◆ Exercise goal
How many lines in the items below contain the string "size"? Reply with the count alone.

Records for locating described items
····················

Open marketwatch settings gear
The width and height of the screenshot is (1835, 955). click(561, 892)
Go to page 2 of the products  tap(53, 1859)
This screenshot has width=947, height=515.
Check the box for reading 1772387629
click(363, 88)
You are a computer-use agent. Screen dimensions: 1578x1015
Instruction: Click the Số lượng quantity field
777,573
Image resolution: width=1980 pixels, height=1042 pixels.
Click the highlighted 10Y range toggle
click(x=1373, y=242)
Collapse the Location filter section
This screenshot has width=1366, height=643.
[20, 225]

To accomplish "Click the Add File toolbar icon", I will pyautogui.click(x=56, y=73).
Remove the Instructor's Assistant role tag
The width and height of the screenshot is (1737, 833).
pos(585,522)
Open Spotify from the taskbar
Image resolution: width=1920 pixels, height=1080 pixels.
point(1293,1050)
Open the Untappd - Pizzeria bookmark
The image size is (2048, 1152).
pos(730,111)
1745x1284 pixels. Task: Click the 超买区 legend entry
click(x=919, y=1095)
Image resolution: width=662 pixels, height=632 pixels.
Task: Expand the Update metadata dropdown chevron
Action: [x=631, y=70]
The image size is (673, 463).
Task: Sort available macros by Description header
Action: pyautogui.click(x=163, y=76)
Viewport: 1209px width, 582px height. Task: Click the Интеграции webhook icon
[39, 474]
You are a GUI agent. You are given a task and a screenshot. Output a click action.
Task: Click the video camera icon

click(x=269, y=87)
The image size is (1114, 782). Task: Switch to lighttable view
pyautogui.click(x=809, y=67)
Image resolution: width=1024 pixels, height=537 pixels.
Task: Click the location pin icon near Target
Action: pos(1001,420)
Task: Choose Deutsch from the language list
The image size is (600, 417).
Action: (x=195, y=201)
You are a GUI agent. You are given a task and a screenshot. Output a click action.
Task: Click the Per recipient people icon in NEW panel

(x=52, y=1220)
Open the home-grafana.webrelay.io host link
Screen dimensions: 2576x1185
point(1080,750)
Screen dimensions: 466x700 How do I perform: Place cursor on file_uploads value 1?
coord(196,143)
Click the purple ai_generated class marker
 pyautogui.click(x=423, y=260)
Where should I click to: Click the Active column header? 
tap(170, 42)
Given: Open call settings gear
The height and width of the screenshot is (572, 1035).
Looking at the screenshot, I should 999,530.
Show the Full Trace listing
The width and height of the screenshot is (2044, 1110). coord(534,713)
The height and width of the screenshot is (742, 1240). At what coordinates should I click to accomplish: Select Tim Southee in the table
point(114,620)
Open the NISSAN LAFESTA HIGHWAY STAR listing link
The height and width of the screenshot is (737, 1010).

····················

◆ Output below
4